Playground Sessions 3.0

Teaching people to play the piano

Playground Sessions running on a phone, tablet, and computer

Plug and play piano!

I started working with Playground Sessions as they were defining their 3.0 release, aiming to replace their aging desktop and iPad apps with a modern app that would offer a greatly improved user experience and adapt to a wider array of devices.

Initially, my responsibility was to define wireframes for how the app content was to be organized and improve the interface for the lesson player, where people spend the vast majority of their time. My role expanded to include all aspects of design and collaboration with leadership to define the product roadmap.

Playground Sessions 3.0 has held steady at 4.8 out of 5 stars on the App Store since shortly after its release. Quite an improvement from the 2.7 rating the old iPad app garnered! iPad user retention also increased by 25%.

A polished player

In parallel with the app information architecture, I defined the lesson player that users would use to navigate within lessons and access various tools to assist their learning. Being the area of the app used most heavily by users, it was crucial to get this right.

Conversations with team members and feedback from beta testers helped me understand which features were heavily used (based in part on support team members' experience), which could be removed, and what would be possible with the new platform. Knowing that we would be building the app for phones, tablets, and desktops, I designed for all three simultaneously to make sure we didn't paint ourselves into a corner.

Making Songs simple

A longstanding pain point for users was the many steps required to acquire and play songs. Addressing this required a significant departure, including moving from a licensing model of users purchasing or earning song credits to unlimited access to all songs being included in Playground subscriptions. I identified a number of additional shortcomings and came up with solutions based on consultation with team members and observation of user behavior in the web-based song store.

Problem Solution
The legacy desktop app provided in-app purchasing, but the iPad app did not. iPad users had to purchase songs through a browser or in the legacy desktop app, then navigate to them in the iPad app. Make all songs accessible as part of subscriptions, and for a few dollars per month to lifetime members.
The web-based song store provided searching, but the legacy desktop and iPad apps did not. Make search functionality available in the app on all platforms.
The legacy desktop app allowed viewing songs of only one genre at a time. Provide filters that allow multiple genres to be selected.
The legacy desktop app only showed one of the three difficulty levels at a time. Allow users to select any combination of difficulty levels.
Users with large collections of songs had difficulty finding specific arrangements among them. Along with searching, allow users to mark specific arrangements as favorites. Favorites are then presented as a separate section of the user's song library.
Different arrangements of the same song were always presented as individual items, making for a cluttered interface. Group arrangements by song to make browsing easier by reducing the content presented and redundant song artwork.
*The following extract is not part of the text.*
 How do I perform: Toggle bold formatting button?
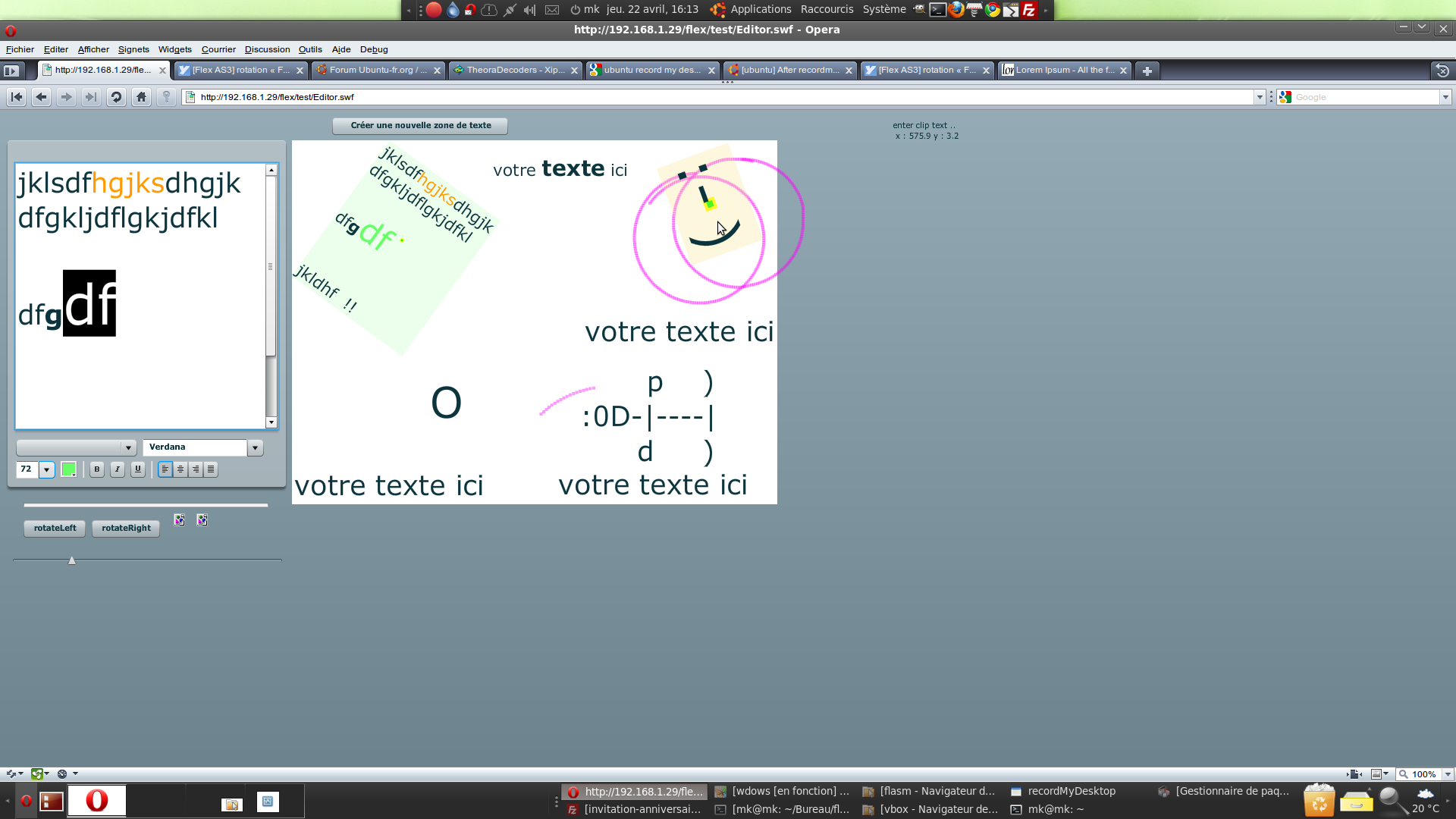(97, 469)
Being an experienced front-end developer as well, I coded the vast majority of the layout components, working closely with other developers to make sure the interactions were implemented as desired. Check out the video walkthrough to see how the new Songs section works on iPad.

Performance is critical to user experience!
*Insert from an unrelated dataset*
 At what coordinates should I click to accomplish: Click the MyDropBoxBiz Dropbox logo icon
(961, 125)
I took initiative to optimize song artwork images to make sure we weren't serving needlessly large images, which increases load time and gobbles up device memory. This effort took the image payload for the Songs section from 146 MB down to 58.6 MB (about 60%).

The ideal is to set up an automated image processing backend that ingests a high-resolution image chosen by the song arranging team, then uses that image to generate the various sizes and formats (AVIF is quite compact) needed for the app interface. Combining more modern image formats with a dynamic loading tool like React Window could reduce real and perceived load times greatly.

Songs section map
A map of the Songs section to build shared understanding with team members and describe key interactions.

Rethinking progress tracking

Playground Sessions had long provided users with several ways to track their progress, including a widget to show their progress through the foundational Bootcamp courses and points they earned by playing. I noted some shortcomings in the legacy design and consulted with the content and support teams to come up with solutions.

Problem Solution
The Dashboard and Progress views were only available in the legacy desktop app, not on iPad. Make Dashboard available on all platforms.
Poor color contrast made information difficult to read. Use WCAG in combination with new brand palette to increase contrast.
Overall time spent in the app was not broken into meaningful categories. Provide section-by-section breakdowns so people can get a sense of where they are spending their time.
Users had no way to see if the quality of their playing was improving over time. Provide a note accuracy breakdown that shows the user's correct, close, and incorrect notes over several time periods.

I worked with the leadership and development teams to design a new Dashboard that would retain the valuable information conveyed by the legacy app while adding new metrics and tools that would keep users engaged and allow them to see their evolution as pianists. I coded all of the new Dashboard interface components, working closely with the other developers to make sure the APIs would provide all the data needed to populate the interface.

The redesign of the Dashboard also laid the groundwork for roadmapped features to make better use of gamification to help keep people engaged in learning.

Dashboard section map
Dashboard exploration and feedback notes during design iteration.